I think the accepted answer said that you can only use an RC trick to de-bounce a switch that is tied to low, but I think that is not true. You can do it for high as well. Here is the schematics. There is a veritable de-bouncing Bible that recommended the following schematics:
RC de-bouncing, R1 tied to high, actuating the switch grounds it. However there is a capacitor parallel to the switch to ground and a R2 connecting the switch to the capacitor and the logic gate you want to feed. Shown here is an inverter, but it could be a buffer or any logic gate input.
When C is fully charged and you actuate the switch, the charge will drain through R2, hopefully until the switch has settled before you reach the logic low level on the input.
When C is fully discharged, and you open the switch, then C will charge through R1+R2 until logic high level is reached.
Since normal TTL logic high level at 2V is relatively low compared to logic low 0.8V level, it makes sense that R1+R2 will make the charge time longer than the discharge time only through R2.
Using a Schmitt-trigger input would push logic high to 4V (which some sources might not even hit reliably, but a switch would).
I will try this out now on my breadboard and (analog) scope.
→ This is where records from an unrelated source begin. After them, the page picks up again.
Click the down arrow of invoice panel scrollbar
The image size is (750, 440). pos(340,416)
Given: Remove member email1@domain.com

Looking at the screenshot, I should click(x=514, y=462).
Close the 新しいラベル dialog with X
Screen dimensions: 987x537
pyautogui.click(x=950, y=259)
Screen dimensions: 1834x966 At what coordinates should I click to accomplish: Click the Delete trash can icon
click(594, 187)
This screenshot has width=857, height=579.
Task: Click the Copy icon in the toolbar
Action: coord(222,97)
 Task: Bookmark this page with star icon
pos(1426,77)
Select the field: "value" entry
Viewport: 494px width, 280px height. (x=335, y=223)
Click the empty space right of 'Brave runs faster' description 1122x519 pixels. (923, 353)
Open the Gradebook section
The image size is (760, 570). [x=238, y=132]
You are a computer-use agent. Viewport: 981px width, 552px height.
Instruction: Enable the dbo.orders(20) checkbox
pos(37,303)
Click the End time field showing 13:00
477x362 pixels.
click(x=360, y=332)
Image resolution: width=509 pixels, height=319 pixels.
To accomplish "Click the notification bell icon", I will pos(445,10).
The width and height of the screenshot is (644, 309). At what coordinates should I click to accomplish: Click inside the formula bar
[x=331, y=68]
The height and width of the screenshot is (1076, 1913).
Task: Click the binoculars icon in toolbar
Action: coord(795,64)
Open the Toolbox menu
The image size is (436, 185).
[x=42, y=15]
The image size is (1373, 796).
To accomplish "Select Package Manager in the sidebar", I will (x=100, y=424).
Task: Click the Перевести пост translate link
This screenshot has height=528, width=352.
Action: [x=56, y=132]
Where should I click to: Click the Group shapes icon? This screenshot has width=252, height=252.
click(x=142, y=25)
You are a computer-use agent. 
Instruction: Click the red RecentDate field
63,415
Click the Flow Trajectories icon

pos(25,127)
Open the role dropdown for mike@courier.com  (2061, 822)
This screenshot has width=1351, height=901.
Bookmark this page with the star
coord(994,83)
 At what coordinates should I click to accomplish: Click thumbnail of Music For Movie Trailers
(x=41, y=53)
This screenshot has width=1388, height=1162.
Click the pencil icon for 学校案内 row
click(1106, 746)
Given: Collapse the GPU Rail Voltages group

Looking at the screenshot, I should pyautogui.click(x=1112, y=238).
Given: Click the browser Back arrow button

Hope I can see the bounces on channel 1 to trigger, and hope I can see it without it being a storage scope. But I can also use an 74LS161 4 bit counter to catch bounces. And lo and behold I have both the 74LS04 TTL hex inverter and 74LS14 Schmitt-trigger hex inverter on hand to play with.
Update: Experimental Results
Since I have no digital storage oscilloscope I could not use that at all. Instead I used a 74LS161 counter with 4 LEDs and I just make sure that each actuation of the switch counts exactly one increment.
I can clearly see the bouncyness of the switch. So, base line is positive, meaning I will be able to tell when my counter-measures will be effective.
I could not find a combination of R1, R2, and C that would work when I have a normal TTL input on the 74LS04. However, with a Schmitt trigger input of the 74LS14 I have a fairly good setup when R1 and R2 are both 1 kΩ and C = 1 μF or better even 4.7 μF. It obviously depends on the switch too.
I found some rubber button switches that had an internal resistance too high to they would not lower the input voltage enough. With two moderate quality switches I counted several runs of 16 and I had only a few glitches with 100 nF, 1 μF, and none with 4.7 μF.
With the normal TTL input I could not make it work.
However, if your input is an Arduino, you might want to double-check that in fact it's digital inputs might be Schmitt-triggers, and so you might do OK with R1 and R2 are both 1 kΩ and C = 1 μF and possibly even 100 nF.
Finally, after further frustrating experimentation and research, I conclude that on normal TTL levels it is simply impossible to use the RC method to de-bounce. And it doesn't matter if you tie your switch high or low.
You need a Schmitt trigger to do this. I doubt that even CMOS works.
Here is a short video from TI (they should know) saying that you need the Schmitt trigger inverter here.
And here is an alternative circuit with a Schmitt trigger, which is even more interesting as it doesn't require any capacitor.
However, I tried it, and found it doesn't work. Simply doesn't work.
The same white paper also offers a solution with two inverters and no resistor or capacitor of any kind, just requires a two position button.
I have tried it and it does not work either in this magic way. It almost works, but I still get double actuation much more often than with the RC 1k/1k/100nF and Schmitt trigger. Also, if I use this double inverter setup with the 74LS14 Schmitt trigger inverter, it doesn't work any better. So it just doesn't work, period.